Não caia em golpes: Juiz explica quem tem direito ao pagamento de precatórios
Segundo o magistrado Ygor Figueirêdo, para receber precatório é necessário que a parte tenha ganhado ação contra a administração pública e que o processo tenha transitado em julgado
Após relatos de pessoas que receberam ligações ou mensagens de texto sobre liberações de precatórios nos últimos dias, o juiz Ygor Figueirêdo, coordenador de precatórios do Tribunal de Justiça de Alagoas (TJAL), explicou o procedimento correto para requerer o pagamento e como evitar golpes.
Os precatórios são ordens de pagamento emitidas pela Justiça contra um ente público.
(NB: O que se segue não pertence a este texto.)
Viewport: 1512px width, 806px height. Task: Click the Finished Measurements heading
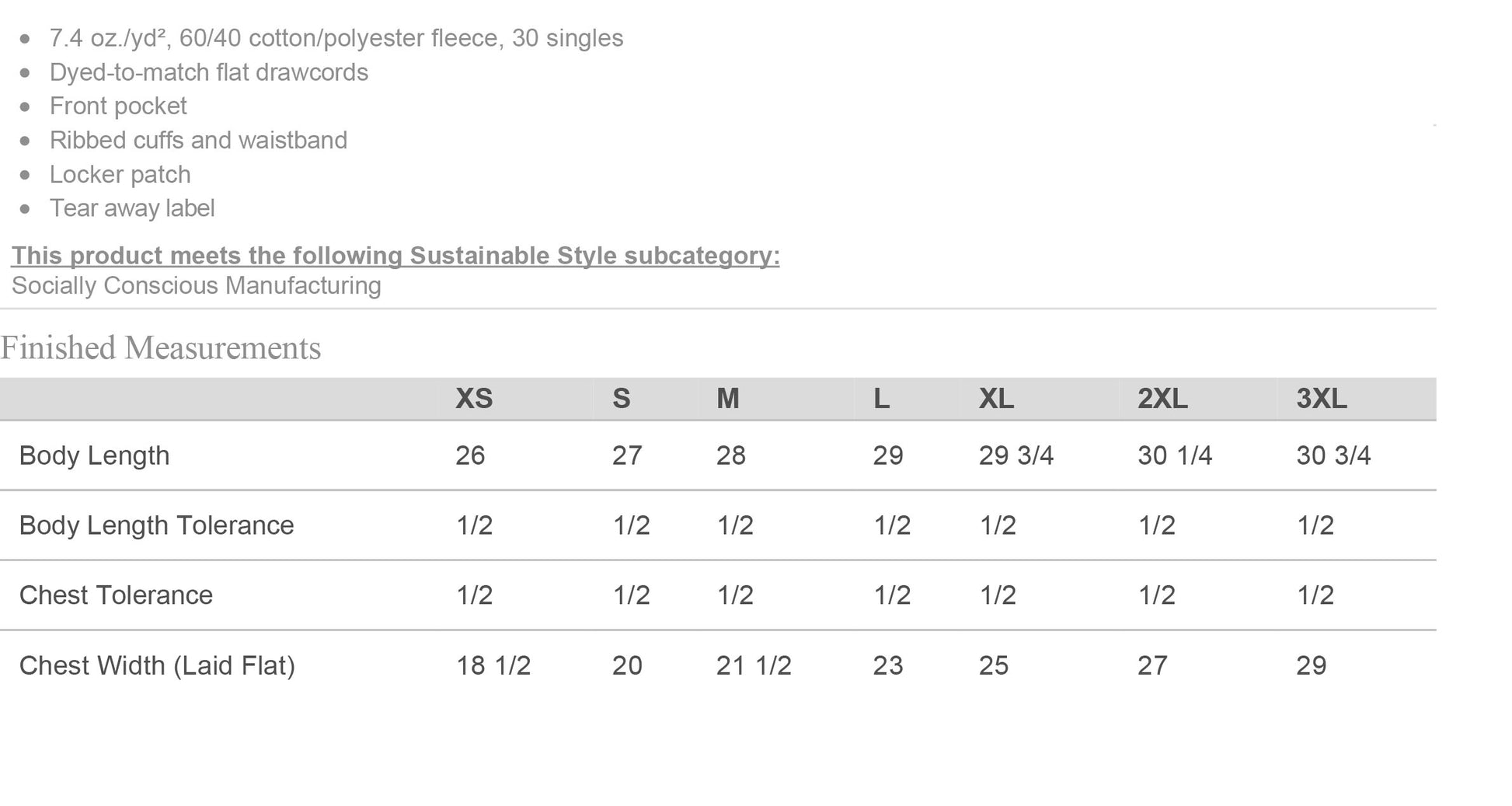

Primeiro é necessário que o interessado tenha tido um processo transitado em julgado contra a administração pública e tenha ganhado a ação. Após isso, a vara onde o processo tramitava expedirá um precatório para a Presidência do Tribunal de Justiça, que dará direito ao crédito após o procedimento legal.
Segundo o juiz Ygor Figueirêdo, há diversos tipos de precatórios e o pagamento não é restrito a servidores públicos. “Entre a grande gama, há os de diferença salarial, hora extra e abono permanência não pago, por exemplo. Qualquer pessoa que demande contra a Fazenda Pública, como uma indenização por conta de um acidente de carro ou desapropriação, pode requerer precatórios”, explica.
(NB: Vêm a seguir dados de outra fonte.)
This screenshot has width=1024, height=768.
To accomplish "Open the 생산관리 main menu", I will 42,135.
Há dois regimes para o pagamento do direito: especial e geral, ambos os valores saem do crédito do ente público. O regime especial está relacionado a entes públicos que tenham dívidas em atraso. É formada uma lista de credores e o município repassa mensalmente um percentual da receita corrente líquida para quitação do precatório. Já o regime geral tem o precatório escrito para pagamento no ano seguinte.
Os pagamentos são realizados em ordem cronológica contando a partir da data que o processo chega ao TJAL. As exceções são para deficientes, idosos e portadores de enfermidades, que podem receber uma parte do seu crédito na frente dos demais da lista.
Para evitar ser vítima de golpes, o cidadão deve atentar para o fato de que as unidades judiciárias não realizam ligações ou enviam mensagens de texto sobre andamento de processos. “Além de consultar o site, a pessoa também pode vir ao Tribunal ou ligar para o Setor de Precatórios e passamos a informação. Mas nunca ligamos para avisar que o precatório está disponível. A informação é publicada no Diário de Justiça Eletrônico (DJE), o advogado da pessoa é intimado e ele comparece ao Tribunal”, conclui o magistrado.
Todas as informações sobre andamento de precatórios e valores pagos e devidos por entidades públicas estão disponíveis no site do TJAL. Os telefones do Setor de Precatórios do TJAL são 4009-3452 / 3105.
No último dia 23 de outubro, o TJAL liberou 62 alvarás de precatórios que tinham como ente devedor o município de Maceió. O valor liberado foi de R$ 7.032.727,50.